Beyond the official federal debt, there is another $2.5 trillion or so in state and local debt, according to Federal Reserve figures. Why so much? A lot of that debt comes from spending that is extraordinarily stupid and wasteful, even by government standards. Because state and local authorities can issue tax-free securities — municipal bonds ...

One of the biggest is the pension payments owed to government workers....the states, in their capacity as the laboratories of democracy, have been running a mad-scientist experiment in their pension funds, making huge promises but skipping the part where they sock away the money to pay for them. ....Ground Zero for the state-pension meltdown is Springfield, Ill., and D-Day comes around 2018: That’s when the state that nurtured the political career of Barack Obama is expected to be the first state to run out of money to cover its retirees’ pension checks. Eight years — and that’s assuming an 8 percent average return on its investments. (You making 8 percent a year lately?) Under the same projections, Illinois will be joined in 2019 by Connecticut, New Jersey, and Indiana. If investment returns are 6 percent, then 31 U.S. states will run out of pension-fund money by 2025...


So how much would the states have to book to fully fund those liabilities?
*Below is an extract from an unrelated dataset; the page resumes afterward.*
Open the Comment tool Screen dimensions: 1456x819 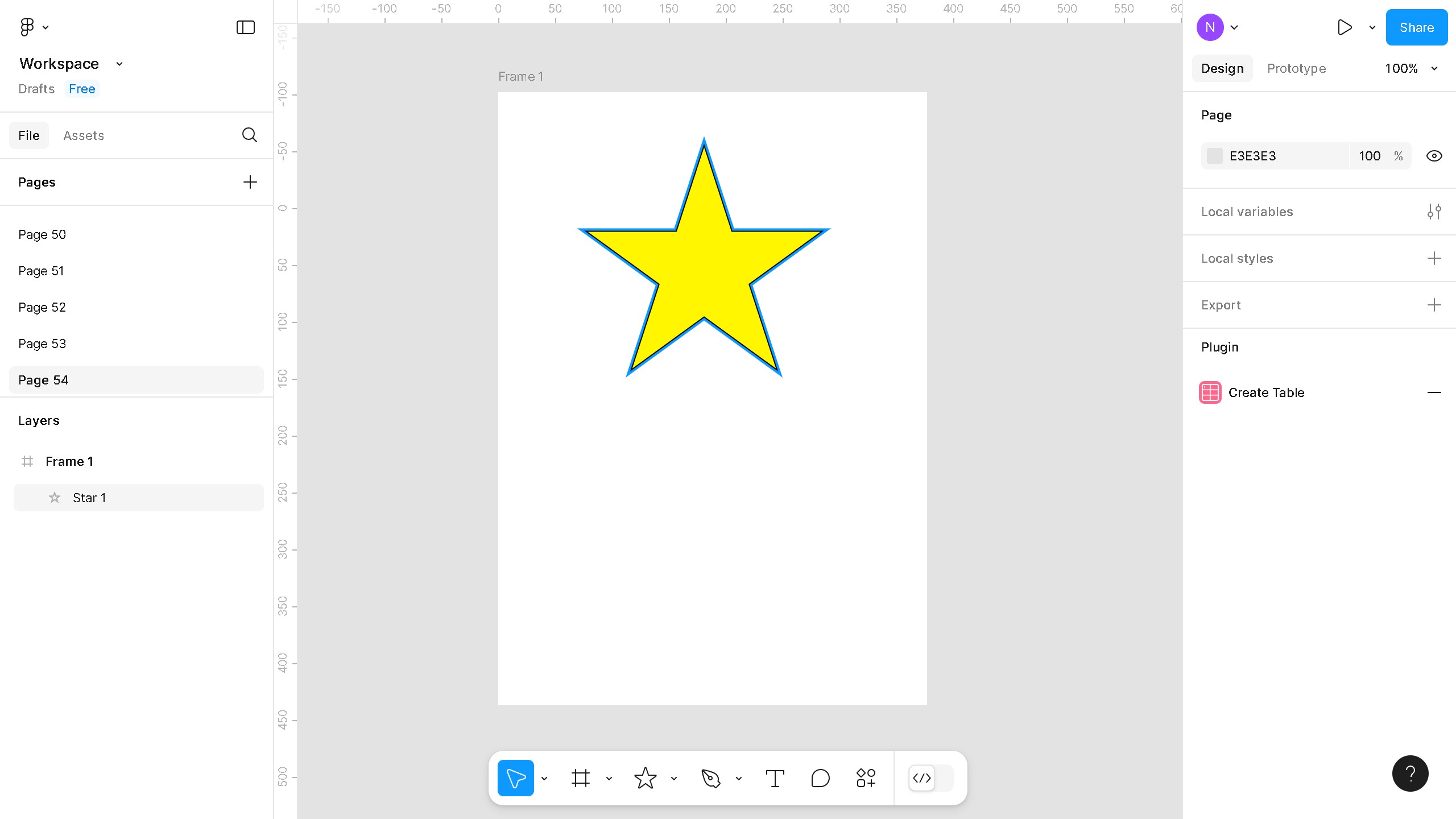pos(820,778)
Drop in another $3 trillion. Properly accounting for these obligations, that takes us up to a total of $19.5 trillion in governmental liabilities. ....The debt numbers start to get really hairy when you add in liabilities under Social Security and Medicare ...a combined $106 trillion in liabilities for Social Security and Medicare, or more than five times the total federal, state, and local debt we’ve totaled up so far. In real terms, what that means is that we’d need $106 trillion in real, investable capital, earning 6 percent a year, on hand, today, to meet the obligations we have under those entitlement programs. For perspective, that’s about twice the total private net worth of the United States. (A little more, in fact.) ...
... Bartlett calculates that an 81 percent tax increase will be necessary to pay those obligations. “Those who think otherwise are either grossly ignorant of the fiscal facts, in denial, or living in a fantasy world.”...There’s more, of course. Much more. Besides those monthly pension checks, the states are on the hook for retirees’ health care and other benefits, to the tune of another $1 trillion. And, depending on how you account for it, another half a trillion or so (conservatively estimated) in liabilities related to the government’s guarantee of Fannie Mae, Freddie Mac, and securities supported under the bailouts. Now, these aren’t perfect numbers, but that’s the rough picture: Call it $130 trillion or so, or just under ten times the official national debt


Total...One-hundred thirty trillion, give or take a few bucks...

Don't you really feel good about giving these people your health care!